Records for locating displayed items

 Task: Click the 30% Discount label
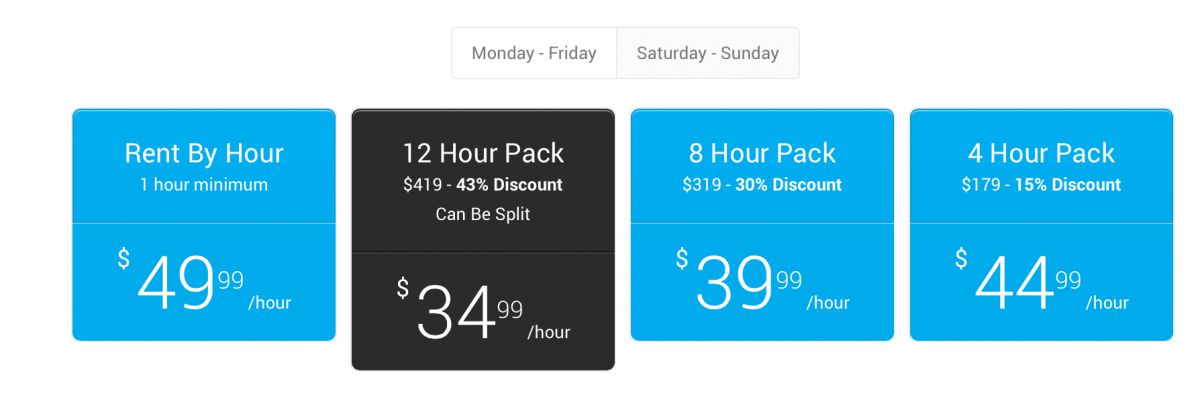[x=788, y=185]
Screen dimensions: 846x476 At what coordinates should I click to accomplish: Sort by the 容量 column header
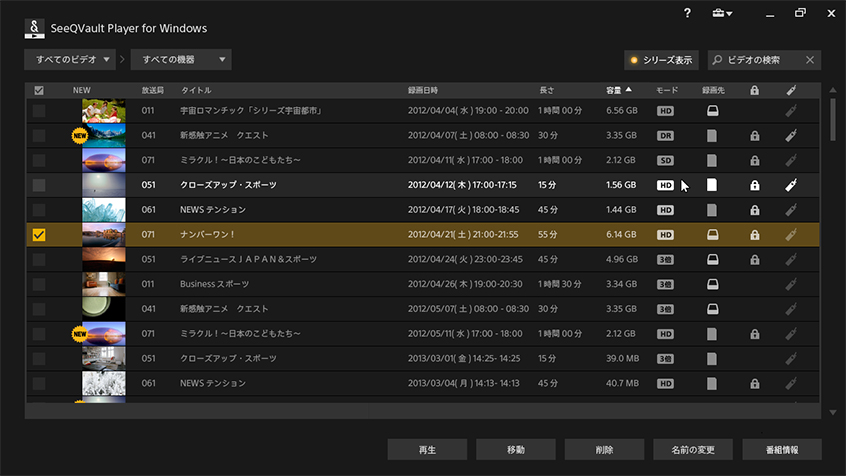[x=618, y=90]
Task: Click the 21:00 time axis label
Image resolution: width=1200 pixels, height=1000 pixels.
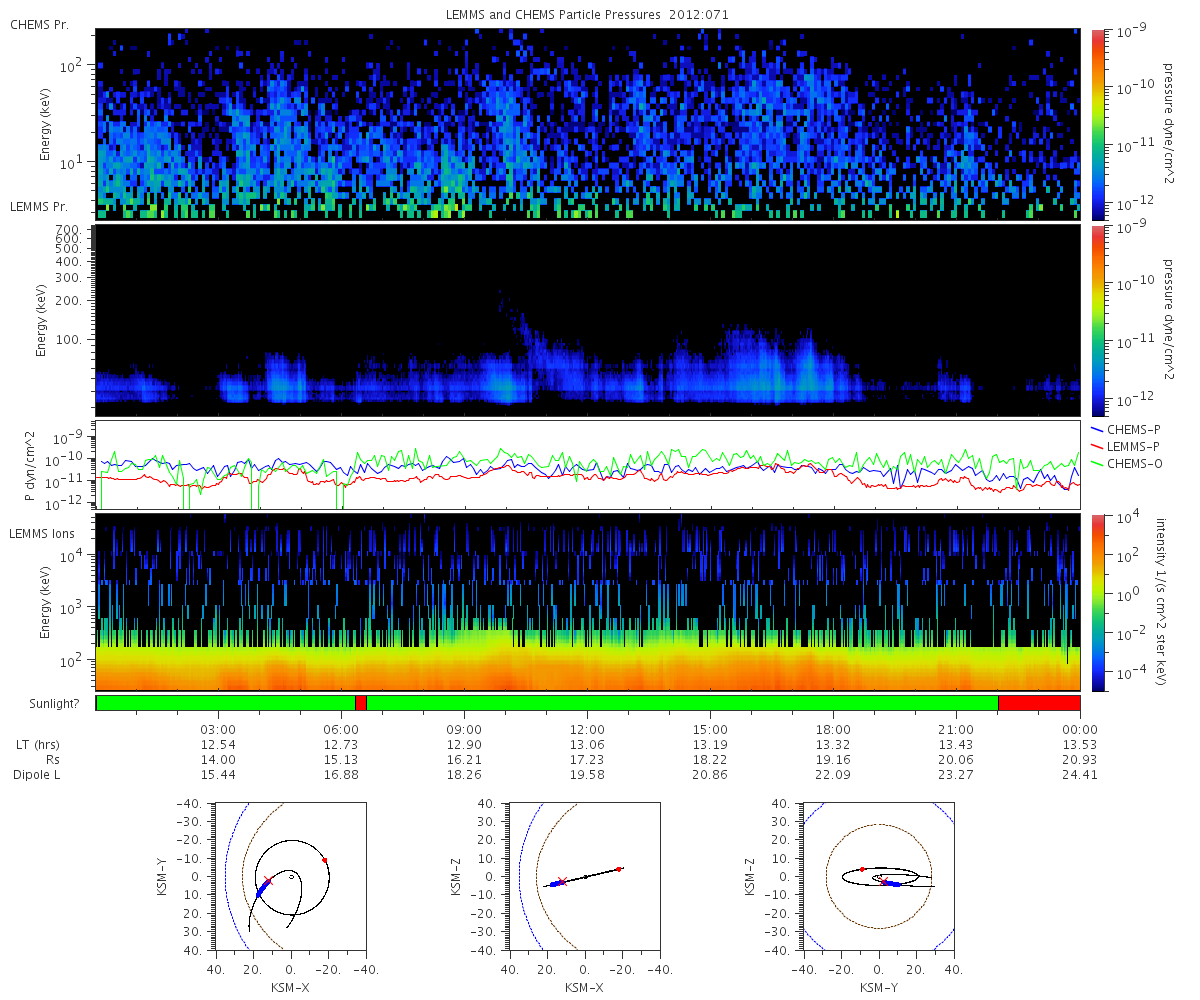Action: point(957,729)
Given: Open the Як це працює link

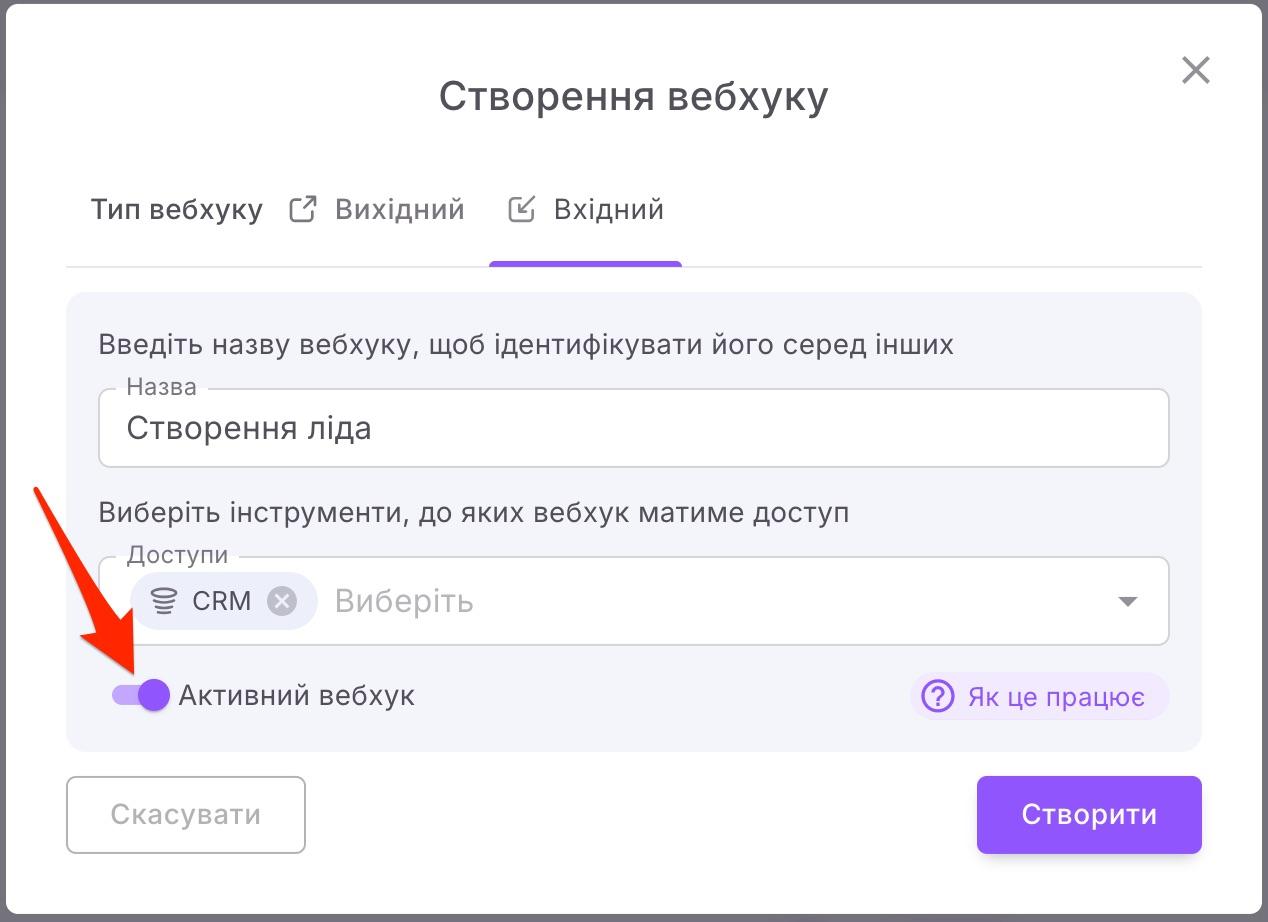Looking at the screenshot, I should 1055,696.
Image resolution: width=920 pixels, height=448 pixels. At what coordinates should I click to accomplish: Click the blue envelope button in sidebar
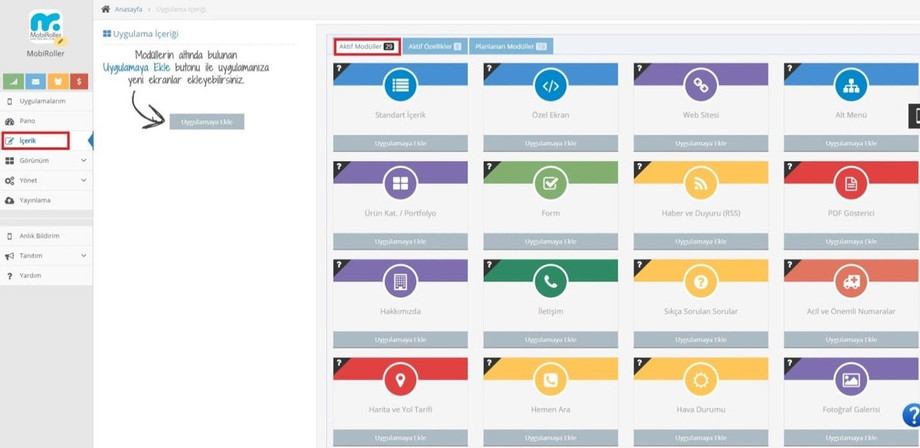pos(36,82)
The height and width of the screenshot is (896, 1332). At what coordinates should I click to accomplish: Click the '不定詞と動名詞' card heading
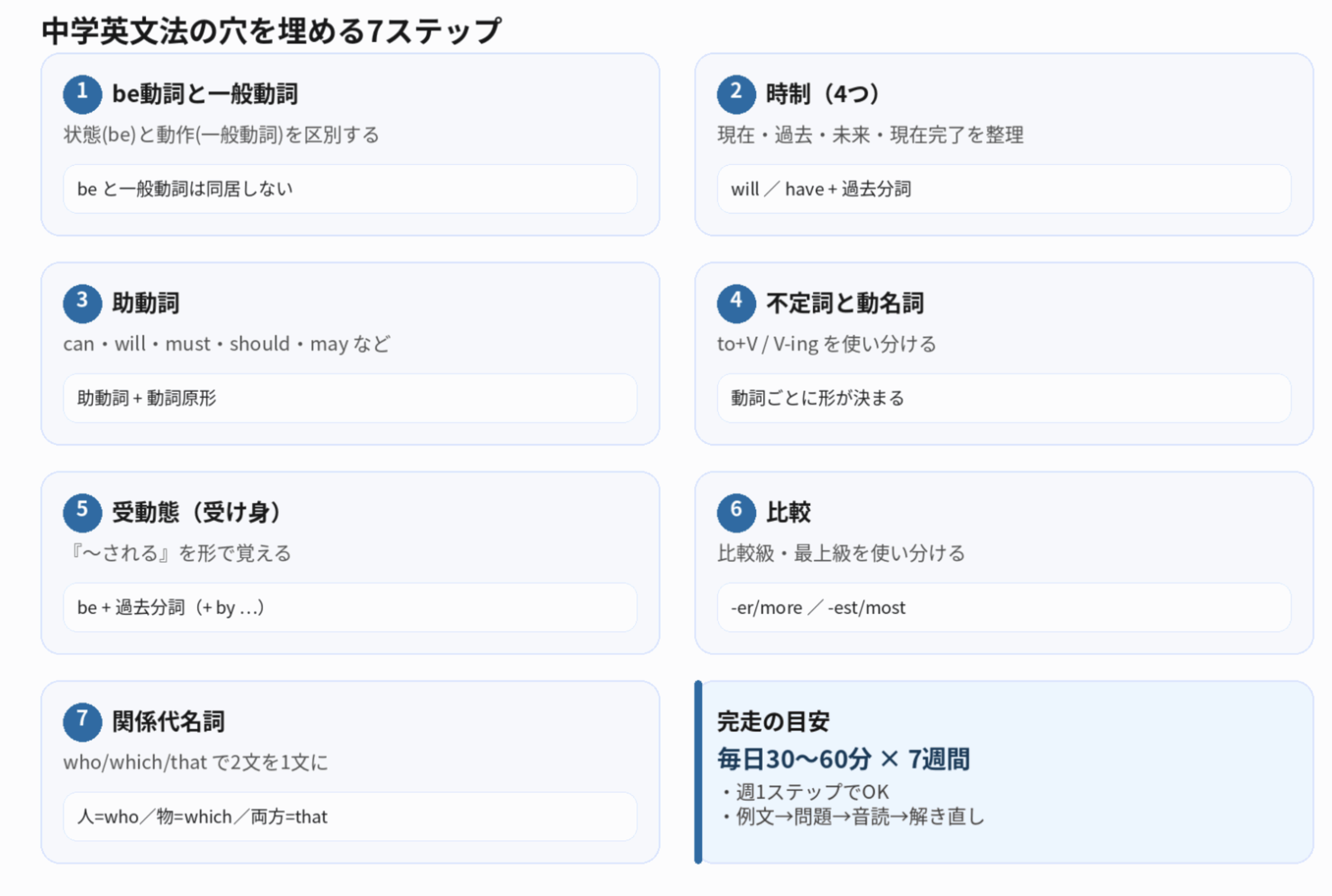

§ THE PROBLEM:
Write out the lines of every item above word for word, omitting the pictures.

§ SOLUTION FOR THIS PROBLEM:
 Task: Click the 30% Discount label
[x=788, y=185]
Screen dimensions: 846x476 At what coordinates should I click to accomplish: Sort by the 容量 column header
[x=618, y=90]
Task: Click the 21:00 time axis label
Image resolution: width=1200 pixels, height=1000 pixels.
Action: point(957,729)
Given: Open the Як це працює link

Looking at the screenshot, I should 1055,696.
Image resolution: width=920 pixels, height=448 pixels. At what coordinates should I click to accomplish: Click the blue envelope button in sidebar
pos(36,82)
The height and width of the screenshot is (896, 1332). At what coordinates should I click to accomplish: Click the '不定詞と動名詞' card heading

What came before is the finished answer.